A Framework for Assessing the Outlook for EM Currencies

  • Published: 31/08/2018

The case for investing in emerging market currencies remains strong, despite the recent volatility. A combination of rising US rates, concerns about the stability of the global trading system and local political turmoil have generated headwinds for EM currencies. However, the recent sell-off has considerably boosted return expectations given the current level of undervaluation in EM currencies, and there may be a tactical case for taking positions in emerging markets.

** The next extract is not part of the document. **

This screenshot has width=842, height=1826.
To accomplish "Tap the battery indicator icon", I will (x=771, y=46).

Not only are emerging markets looking cheap and offer higher real interest rates, return expectations can be further enhanced by tilting towards currencies which are more undervalued, and have relatively higher real interest rates or better growth prospects. Investors who fund their positions from a broader universe of developed market short currencies will be more diversified, and better protected from drawdowns and volatility.

In the remainder of this blog post, we present a framework for analysing the outlook for EM currencies based on the economies’ underlying performance over the long run. We assume throughout that EM currency investments are made using FX forward contracts.

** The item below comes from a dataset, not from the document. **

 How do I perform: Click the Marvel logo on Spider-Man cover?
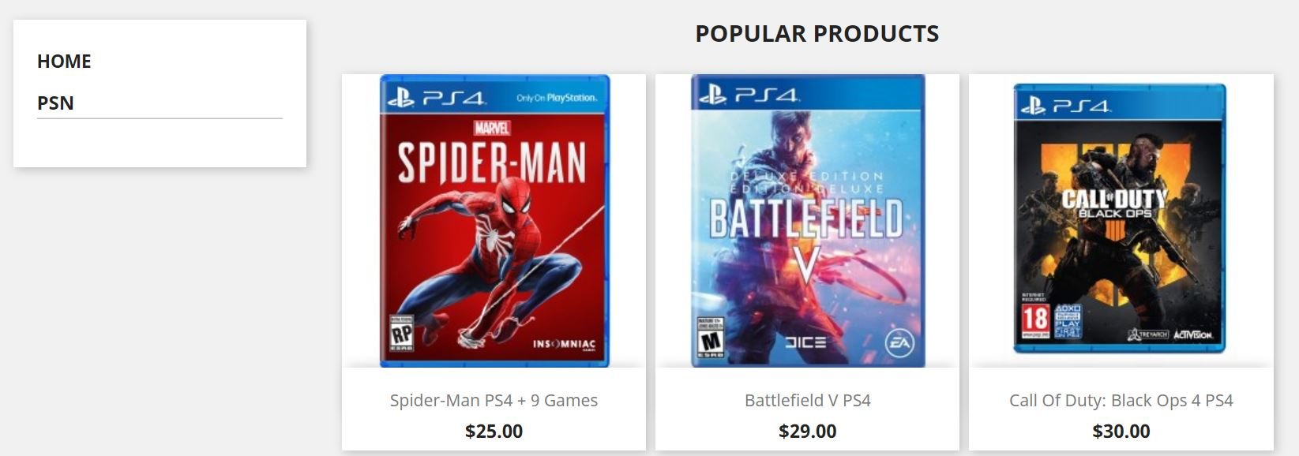click(x=491, y=128)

An analytical decomposition of EM Returns
To get a handle on the outlook for EM currencies, we first decompose the return on currency forwards into spot return and interest rate differentials. The spot return accounts for the appreciation of the EM currency, and the interest rate differential reflects the discount or premium embedded into forward contracts (high interest rate currencies will be priced at a discount). In order to gain more economically meaningful insights, we then add inflation differentials to spot appreciation and subtract them from the interest rate differential (so the sum is unchanged). This gives the total currency return as the sum of the Real Interest Rate Differential (RID) and the Real Appreciation (RAP):

Currency Return=RID+RAP

As discussed in a previous post, EM currencies have some advantages on both of these measures. Firstly, EM economies tend to experience productivity catch-up with developed markets. There are multiple reasons for this: as EMs become more integrated in the global economy (notable examples include China and India), capital can flow more freely to these economies, where it experiences a higher rate of return. They will therefore experience a period of higher economic growth. This can be explained within the framework of neoclassical economics (e.g. Solow, 1963). Secondly, the diffusion of technology across the world may present EM economies with more “low-hanging fruit” when it comes to productivity growth; i.e. it may be easier for EMs to improve productivity since there are more productive economies in the world for them to take inspiration from. The extent of this can depend heavily on political institutions, and the extent of FDI and global trade flows, of course. Faster economic growth translates into real currency appreciation via the Balassa-Samuelson Effect. Due to the existence of a non-tradeable sector in the economy, and labour mobility between sectors, productivity growth leads to real appreciation of the currency. This is because rising real wages in the tradeable sector must bleed into the non-tradeable sector, causing real price increases and therefore a stronger real exchange rate (this can happen either via inflation or via nominal spot appreciation).

Secondly, EMs typically offer higher real interest rates. There are two reasons for this. Firstly, from the Solow growth model, we know that during periods of convergence, the real rate of return on capital is elevated. Secondly, where EMs’ current accounts are in deficit, macroeconomic equilibrium is consistent with higher real interest rates. Otherwise, there would not be an inflow of capital. In effect, investors are paid a premium to lend to riskier economies. EMs such as India, Indonesia, South Africa and Brazil fit into this category.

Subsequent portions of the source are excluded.